Real-time 3D measurement of freeform surfaces by dynamic deflectometry based on diagonal spatial carrier-frequency pattern projection

Abstract

Deflectometry is a three-dimensional optical technique based on structured light projection for measuring and inspecting specular freeform surfaces. Conventional deflectometry method needs complicated calibration and time-consuming phase-extraction algorithm, which are not suitable for industrial metrology requiring dynamic and high-speed measurement. In this paper, a novel dynamic deflectometry method with a simple system setup and calibration is proposed for the three-dimensional measurement of specular freeform surfaces with high speed and high accuracy. We developed a very simple calibration method using a reference flat mirror which helps to save calibration time and computer resources. We also proposed a one-shot method by using a spatial carrier-frequency diagonal fringe pattern for screen projection along with an algorithm to separate a diagonal phase into vertical and horizontal phases.

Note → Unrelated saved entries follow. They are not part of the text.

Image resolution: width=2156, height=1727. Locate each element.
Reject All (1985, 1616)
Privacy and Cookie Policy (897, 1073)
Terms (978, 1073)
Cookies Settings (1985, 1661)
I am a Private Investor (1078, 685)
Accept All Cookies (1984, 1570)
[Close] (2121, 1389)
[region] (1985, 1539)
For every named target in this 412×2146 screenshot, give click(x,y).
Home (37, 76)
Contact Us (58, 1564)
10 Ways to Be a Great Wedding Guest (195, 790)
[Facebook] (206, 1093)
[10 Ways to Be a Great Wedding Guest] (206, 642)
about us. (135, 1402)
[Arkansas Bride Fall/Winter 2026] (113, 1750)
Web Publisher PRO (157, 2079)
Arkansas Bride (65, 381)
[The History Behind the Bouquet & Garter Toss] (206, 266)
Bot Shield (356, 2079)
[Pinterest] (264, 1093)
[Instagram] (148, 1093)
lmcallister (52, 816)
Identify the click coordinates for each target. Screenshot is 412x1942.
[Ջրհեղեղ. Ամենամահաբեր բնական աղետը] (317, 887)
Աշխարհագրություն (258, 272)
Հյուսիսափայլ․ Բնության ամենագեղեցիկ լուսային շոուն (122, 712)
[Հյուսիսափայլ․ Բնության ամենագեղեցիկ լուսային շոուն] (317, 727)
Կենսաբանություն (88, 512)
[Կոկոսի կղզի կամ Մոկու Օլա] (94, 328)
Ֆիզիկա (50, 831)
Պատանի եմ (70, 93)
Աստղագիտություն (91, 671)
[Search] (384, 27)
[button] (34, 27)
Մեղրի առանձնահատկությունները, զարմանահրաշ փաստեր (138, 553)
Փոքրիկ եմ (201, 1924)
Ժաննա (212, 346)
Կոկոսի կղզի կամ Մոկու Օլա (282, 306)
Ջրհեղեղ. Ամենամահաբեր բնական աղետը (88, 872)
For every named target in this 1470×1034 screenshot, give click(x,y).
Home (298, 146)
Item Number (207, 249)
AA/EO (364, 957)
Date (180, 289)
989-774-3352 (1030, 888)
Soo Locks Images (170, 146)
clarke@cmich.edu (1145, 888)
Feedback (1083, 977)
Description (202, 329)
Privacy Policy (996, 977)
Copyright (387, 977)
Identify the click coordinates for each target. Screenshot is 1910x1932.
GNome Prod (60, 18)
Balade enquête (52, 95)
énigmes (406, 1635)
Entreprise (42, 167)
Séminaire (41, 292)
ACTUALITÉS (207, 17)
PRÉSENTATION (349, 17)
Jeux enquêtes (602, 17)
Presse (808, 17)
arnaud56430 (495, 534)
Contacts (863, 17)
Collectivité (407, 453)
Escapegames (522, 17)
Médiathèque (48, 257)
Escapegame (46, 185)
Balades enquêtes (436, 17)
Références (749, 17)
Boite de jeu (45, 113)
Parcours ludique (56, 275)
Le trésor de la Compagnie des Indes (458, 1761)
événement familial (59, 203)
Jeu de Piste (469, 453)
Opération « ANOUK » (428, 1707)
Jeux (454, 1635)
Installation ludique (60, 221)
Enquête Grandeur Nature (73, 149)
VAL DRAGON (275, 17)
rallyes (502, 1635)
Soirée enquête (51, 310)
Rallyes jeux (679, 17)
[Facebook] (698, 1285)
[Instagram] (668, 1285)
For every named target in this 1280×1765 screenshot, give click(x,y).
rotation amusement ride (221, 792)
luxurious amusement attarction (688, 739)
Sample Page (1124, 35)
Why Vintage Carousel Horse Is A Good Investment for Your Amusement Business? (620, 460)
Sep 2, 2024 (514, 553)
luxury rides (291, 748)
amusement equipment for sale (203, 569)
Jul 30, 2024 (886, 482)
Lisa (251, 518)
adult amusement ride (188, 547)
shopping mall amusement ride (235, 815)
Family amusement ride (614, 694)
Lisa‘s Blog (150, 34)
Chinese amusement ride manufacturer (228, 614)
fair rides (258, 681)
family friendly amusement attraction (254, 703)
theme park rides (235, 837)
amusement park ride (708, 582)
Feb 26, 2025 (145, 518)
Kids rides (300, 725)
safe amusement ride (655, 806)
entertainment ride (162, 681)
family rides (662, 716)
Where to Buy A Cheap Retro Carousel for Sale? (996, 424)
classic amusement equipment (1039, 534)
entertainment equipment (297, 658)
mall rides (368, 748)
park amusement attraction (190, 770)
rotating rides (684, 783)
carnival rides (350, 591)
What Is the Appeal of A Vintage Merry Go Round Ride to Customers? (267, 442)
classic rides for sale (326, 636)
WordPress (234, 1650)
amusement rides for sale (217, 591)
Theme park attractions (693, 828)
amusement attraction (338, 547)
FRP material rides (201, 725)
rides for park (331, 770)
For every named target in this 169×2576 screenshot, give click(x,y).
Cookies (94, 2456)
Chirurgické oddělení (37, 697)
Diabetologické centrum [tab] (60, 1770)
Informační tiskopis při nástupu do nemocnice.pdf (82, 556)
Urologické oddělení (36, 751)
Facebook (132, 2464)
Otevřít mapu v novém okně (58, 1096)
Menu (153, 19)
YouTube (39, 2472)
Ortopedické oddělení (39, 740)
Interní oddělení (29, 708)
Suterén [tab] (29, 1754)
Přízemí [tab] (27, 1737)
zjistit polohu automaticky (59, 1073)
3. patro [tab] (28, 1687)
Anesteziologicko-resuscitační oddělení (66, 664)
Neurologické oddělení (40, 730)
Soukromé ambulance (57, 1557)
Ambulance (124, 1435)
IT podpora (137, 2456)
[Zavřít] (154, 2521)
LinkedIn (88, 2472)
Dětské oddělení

We extensively evaluated the feasibility of proposed calibration and one-shot method by different simulations and measuring several specular surfaces experimentally. Our novel deflectometry gives similar measurement accuracy compared to traditional contact measurement technique while offering much higher measurement speed. Dynamic surface shape measurement of silicon wafer due to temperature’s variation proved the real-time measurement ability of our proposed method.